start EXCERPTED RECORDS

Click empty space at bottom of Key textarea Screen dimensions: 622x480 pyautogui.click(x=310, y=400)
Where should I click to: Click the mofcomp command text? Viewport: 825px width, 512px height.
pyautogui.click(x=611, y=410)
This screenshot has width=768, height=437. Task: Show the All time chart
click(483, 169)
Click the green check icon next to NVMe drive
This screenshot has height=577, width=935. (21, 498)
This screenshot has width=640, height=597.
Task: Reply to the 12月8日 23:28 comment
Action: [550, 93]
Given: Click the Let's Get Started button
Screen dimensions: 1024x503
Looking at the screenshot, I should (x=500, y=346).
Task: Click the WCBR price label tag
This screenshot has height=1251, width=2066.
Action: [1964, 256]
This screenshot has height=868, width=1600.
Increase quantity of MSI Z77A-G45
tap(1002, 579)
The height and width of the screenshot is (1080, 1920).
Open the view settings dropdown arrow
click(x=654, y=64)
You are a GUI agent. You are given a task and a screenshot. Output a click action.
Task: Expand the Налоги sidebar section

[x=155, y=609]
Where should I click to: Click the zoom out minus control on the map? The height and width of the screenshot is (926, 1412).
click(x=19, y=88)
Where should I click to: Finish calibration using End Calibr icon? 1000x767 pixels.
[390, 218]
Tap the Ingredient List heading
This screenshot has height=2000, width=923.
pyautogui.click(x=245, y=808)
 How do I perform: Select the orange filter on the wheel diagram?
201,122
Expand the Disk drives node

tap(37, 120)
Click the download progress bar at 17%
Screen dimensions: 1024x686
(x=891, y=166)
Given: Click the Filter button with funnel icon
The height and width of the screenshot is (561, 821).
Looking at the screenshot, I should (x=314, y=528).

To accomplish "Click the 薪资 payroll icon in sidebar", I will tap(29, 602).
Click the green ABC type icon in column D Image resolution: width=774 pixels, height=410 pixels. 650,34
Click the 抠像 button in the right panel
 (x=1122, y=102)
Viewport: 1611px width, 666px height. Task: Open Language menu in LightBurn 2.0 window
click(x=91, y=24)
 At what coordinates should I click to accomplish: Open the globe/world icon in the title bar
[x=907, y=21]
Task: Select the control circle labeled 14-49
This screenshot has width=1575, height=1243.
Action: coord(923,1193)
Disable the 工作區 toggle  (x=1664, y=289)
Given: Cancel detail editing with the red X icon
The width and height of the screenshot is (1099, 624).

end EXCERPTED RECORDS

| SHORT TASK |
Print the lines of the items exactly as they appear, starting with the line containing "Task: Select the control circle labeled 14-49" and continuing through the end of the items.

| PROBLEM SOLUTION |
Task: Select the control circle labeled 14-49
This screenshot has width=1575, height=1243.
Action: coord(923,1193)
Disable the 工作區 toggle  (x=1664, y=289)
Given: Cancel detail editing with the red X icon
The width and height of the screenshot is (1099, 624).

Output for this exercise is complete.